(The task)
Among the records below, one line contains "Given: Select the % discount type radio"; copy that line and all that follow it, exactly as written.

+--

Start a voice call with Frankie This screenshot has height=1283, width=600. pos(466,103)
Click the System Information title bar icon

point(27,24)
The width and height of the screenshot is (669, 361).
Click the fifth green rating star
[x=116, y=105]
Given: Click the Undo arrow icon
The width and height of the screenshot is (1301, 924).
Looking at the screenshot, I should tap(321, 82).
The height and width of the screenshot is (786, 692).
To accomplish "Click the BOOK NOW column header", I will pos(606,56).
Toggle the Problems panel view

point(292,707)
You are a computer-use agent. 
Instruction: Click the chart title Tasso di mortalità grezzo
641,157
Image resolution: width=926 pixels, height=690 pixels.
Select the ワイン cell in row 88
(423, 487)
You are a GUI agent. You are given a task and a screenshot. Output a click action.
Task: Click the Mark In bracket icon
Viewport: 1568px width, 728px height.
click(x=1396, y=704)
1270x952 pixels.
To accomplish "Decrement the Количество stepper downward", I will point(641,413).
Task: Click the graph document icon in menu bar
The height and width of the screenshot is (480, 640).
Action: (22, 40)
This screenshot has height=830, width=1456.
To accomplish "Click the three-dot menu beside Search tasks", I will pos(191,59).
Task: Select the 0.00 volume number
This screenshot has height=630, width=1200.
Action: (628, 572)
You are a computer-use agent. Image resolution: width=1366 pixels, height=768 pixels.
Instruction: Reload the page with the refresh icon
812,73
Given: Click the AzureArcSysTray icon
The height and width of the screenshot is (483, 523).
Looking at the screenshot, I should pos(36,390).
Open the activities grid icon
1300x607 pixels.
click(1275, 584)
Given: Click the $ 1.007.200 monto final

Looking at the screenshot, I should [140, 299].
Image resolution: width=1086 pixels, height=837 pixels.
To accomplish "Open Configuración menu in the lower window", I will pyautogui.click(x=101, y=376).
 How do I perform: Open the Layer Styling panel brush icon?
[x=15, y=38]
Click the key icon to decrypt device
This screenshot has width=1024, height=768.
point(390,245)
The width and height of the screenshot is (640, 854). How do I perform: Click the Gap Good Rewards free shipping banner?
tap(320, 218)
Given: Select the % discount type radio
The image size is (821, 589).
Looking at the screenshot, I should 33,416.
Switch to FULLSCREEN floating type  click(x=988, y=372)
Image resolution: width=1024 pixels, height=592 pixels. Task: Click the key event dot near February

+--

(Exercise answer)
Given: Select the % discount type radio
The image size is (821, 589).
Looking at the screenshot, I should 33,416.
Switch to FULLSCREEN floating type  click(x=988, y=372)
Image resolution: width=1024 pixels, height=592 pixels. Task: Click the key event dot near February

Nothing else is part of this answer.